Collected data

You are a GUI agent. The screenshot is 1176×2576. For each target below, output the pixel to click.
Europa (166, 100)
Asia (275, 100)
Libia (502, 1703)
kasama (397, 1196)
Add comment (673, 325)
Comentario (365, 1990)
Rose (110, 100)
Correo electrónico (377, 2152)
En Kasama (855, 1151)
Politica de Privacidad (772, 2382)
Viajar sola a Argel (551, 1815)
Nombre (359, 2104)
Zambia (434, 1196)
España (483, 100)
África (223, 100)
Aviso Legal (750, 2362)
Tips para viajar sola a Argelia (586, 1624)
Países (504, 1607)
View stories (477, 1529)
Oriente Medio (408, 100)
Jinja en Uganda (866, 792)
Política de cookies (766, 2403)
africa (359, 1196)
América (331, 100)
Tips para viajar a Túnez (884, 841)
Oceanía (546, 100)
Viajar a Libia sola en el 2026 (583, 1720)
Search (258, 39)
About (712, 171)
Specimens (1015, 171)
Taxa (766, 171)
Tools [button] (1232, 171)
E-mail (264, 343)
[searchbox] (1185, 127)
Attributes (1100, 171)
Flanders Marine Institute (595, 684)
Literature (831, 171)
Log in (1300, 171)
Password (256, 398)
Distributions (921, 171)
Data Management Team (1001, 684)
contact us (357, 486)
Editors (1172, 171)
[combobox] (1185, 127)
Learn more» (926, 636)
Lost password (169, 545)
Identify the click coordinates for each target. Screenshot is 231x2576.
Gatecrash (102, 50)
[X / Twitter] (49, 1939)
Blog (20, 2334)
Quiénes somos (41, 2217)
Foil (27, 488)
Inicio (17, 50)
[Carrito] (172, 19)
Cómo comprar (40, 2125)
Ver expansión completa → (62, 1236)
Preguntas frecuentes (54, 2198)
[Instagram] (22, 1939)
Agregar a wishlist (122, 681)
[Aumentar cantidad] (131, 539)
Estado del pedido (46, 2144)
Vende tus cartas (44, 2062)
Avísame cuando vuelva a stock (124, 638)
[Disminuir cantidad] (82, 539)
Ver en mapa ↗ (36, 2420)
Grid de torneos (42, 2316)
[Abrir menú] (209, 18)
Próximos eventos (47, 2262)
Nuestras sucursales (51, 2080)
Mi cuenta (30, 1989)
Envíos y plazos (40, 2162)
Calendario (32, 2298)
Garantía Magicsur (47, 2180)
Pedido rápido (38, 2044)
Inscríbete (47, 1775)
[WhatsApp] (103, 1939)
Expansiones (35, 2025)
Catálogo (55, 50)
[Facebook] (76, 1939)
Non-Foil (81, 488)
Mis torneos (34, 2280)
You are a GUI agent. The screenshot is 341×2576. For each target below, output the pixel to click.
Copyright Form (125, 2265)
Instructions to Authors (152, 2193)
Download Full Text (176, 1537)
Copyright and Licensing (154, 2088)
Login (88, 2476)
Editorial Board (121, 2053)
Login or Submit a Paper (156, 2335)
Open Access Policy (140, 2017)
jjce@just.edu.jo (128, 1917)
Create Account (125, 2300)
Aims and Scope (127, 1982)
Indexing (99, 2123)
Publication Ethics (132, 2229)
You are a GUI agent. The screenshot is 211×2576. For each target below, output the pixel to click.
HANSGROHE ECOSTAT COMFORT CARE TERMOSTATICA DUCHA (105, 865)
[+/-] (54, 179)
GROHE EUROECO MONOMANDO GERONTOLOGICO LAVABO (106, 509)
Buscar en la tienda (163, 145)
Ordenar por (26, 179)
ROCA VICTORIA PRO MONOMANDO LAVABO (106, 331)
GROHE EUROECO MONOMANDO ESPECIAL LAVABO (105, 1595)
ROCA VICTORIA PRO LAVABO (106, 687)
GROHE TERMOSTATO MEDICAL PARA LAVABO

Prompt: Only the lines from the first line of the records through the line with "Nombre (359, 2104)" should be reproduced, exactly and with nothing added.

The answer:
You are a GUI agent. The screenshot is 1176×2576. For each target below, output the pixel to click.
Europa (166, 100)
Asia (275, 100)
Libia (502, 1703)
kasama (397, 1196)
Add comment (673, 325)
Comentario (365, 1990)
Rose (110, 100)
Correo electrónico (377, 2152)
En Kasama (855, 1151)
Politica de Privacidad (772, 2382)
Viajar sola a Argel (551, 1815)
Nombre (359, 2104)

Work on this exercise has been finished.